L'arbitre ? Michel Vautrot. Le meilleur sifflet français de l'histoire. Le seul capable de tenir un match pareil.


Première mi-temps : le carré magique donne le tournis

Coup d'envoi, minute zéro. Deschamps gagne le toss. Il choisit d'engager. Premier ballon pour Petit, qui décale Zidane. Le numéro 10 des Bleus modernes contrôle de la poitrine, se retourne, et cherche Henry en profondeur. C'est propre, c'est clinique, c'est la France 98 dans toute sa rigueur tactique.

Mais en face, il y a le Carré magique. Et dès les premières minutes, une évidence s'impose : physiquement, la France de Platini souffre. Vieira, Petit, Desailly — ce sont des athlètes d'une autre dimension, taillés dans un football qui a changé de vitesse entre les deux époques. Tigana tient le choc, parce que Tigana tient toujours le choc, mais Giresse se fait bousculer dans les duels, Genghini peine à trouver l'espace, et même Platini encaisse des chocs qu'il n'a jamais connus dans les années 80.

Alors la France 82 fait ce qu'elle a toujours fait quand l'adversaire était plus fort : elle garde le ballon. Elle le confisque. Le Carré magique se met en mouvement — Platini, Giresse, Tigana, Genghini — et soudain, les monstres athlétiques d'en face courent dans le vide. Le ballon circule, circule, circule. Une touche, deux touches maximum. Triangle, dédoublement, appel-contre-appel. La France 98 presse, mais, frustrée comme jamais, elle presse du vent. On ne peut pas récupérer ce qu'on ne peut pas toucher. 

7e minute. Tigana récupère un ballon anodin au milieu de terrain. Ce qui se passe ensuite relève de la poésie pure.Infatigable, il avale trente mètres balle au pied avec cette foulée de gazelle qui a rendu fous les défenseurs du monde entier. Desailly sort au pressing — erreur. Tigana crochet court, extérieur du pied, et sert Giresse entre les lignes. Le petit Alain, un mètre soixante-trois de malice, laisse passer le ballon entre ses jambes. Il pivote, redonne à Platini dans la surface. Michel ne regarde même pas le but. Il sait où sont les poteaux. Il le sait depuis toujours.

Frappe croisée du gauche, placée, sans puissance. Barthez plonge. Le ballon est déjà dans le filet.

1-0, France 82.

Barthez se relève, furieux, et gueule sur Blanc qui gueule sur Desailly qui gueule sur Deschamps. Chez les Bleus 98, quand ça ne va pas, tout le monde gueule. C'est leur manière de s'aimer. Deschamps, le regard froid, réajuste son brassard et calme tout le monde. Zidane tape dans les mains. La machine de guerre est remobilisée.

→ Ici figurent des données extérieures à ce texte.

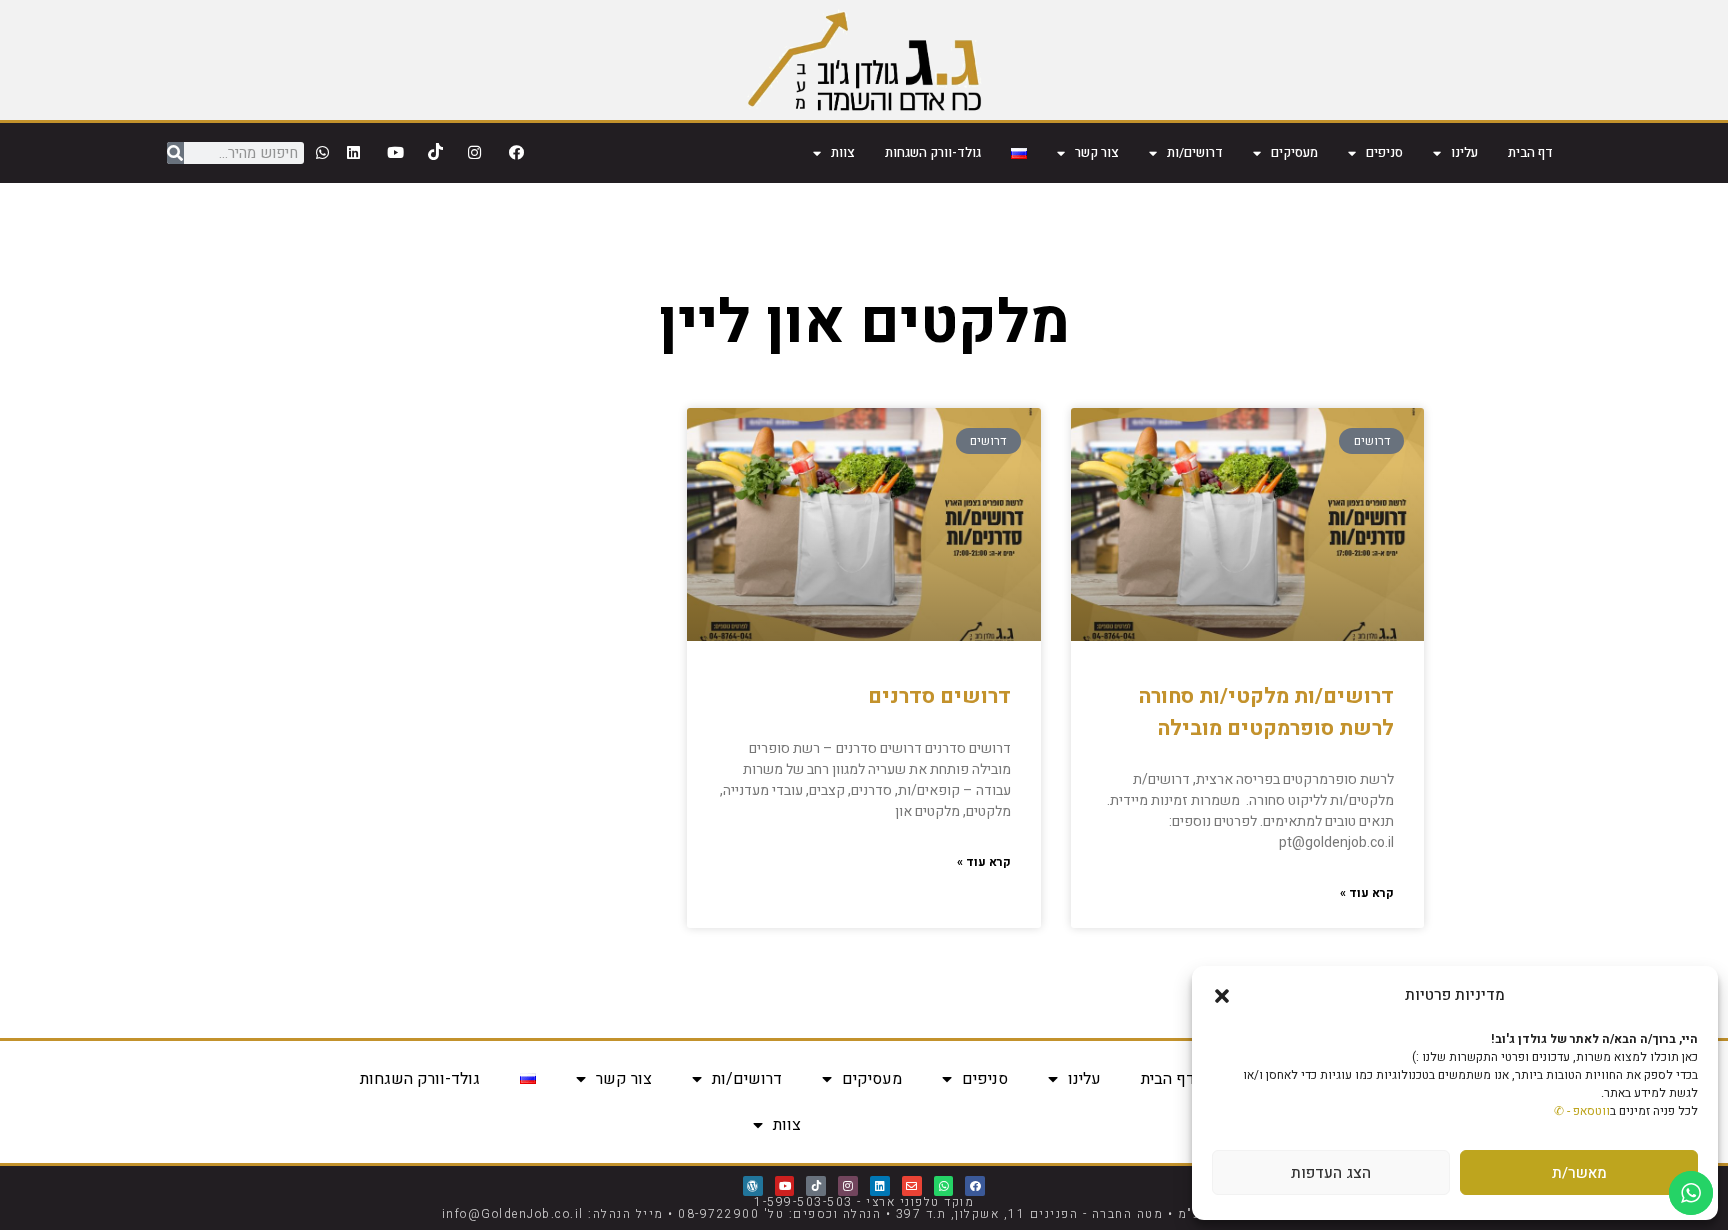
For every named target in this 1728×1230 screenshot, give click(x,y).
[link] (864, 60)
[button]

15e minute. La réponse de Zidane est magistrale. Récupération haute de Vieira — un bloc de granit qui vient d'avaler Giresse dans un duel aérien que le petit Bordelais préférerait oublier. Le ballon arrive dans les pieds de Zidane, dos au but, à vingt-cinq mètres. Trésor est derrière lui, collé comme une ombre. Marius a défendu sur Kempes, sur Blokhin, sur Eusebio, sur Rummenigge, sur les meilleurs. Mais Zidane fait quelque chose que personne ne fait : il prend le ballon sous sa semelle, le fait rouler vers l'arrière, pivote dans un mouvement qui semble défier les lois de la physique, et se retrouve face au but. Trésor est encore en train de se retourner quand la frappe enroulée du gauche termine sa course dans la lucarne de Bats.

1-1.

Platini applaudit, discrètement. Il reconnaît la classe. Une tape sur le dos de Bats et il vient se replacer sur le rond central.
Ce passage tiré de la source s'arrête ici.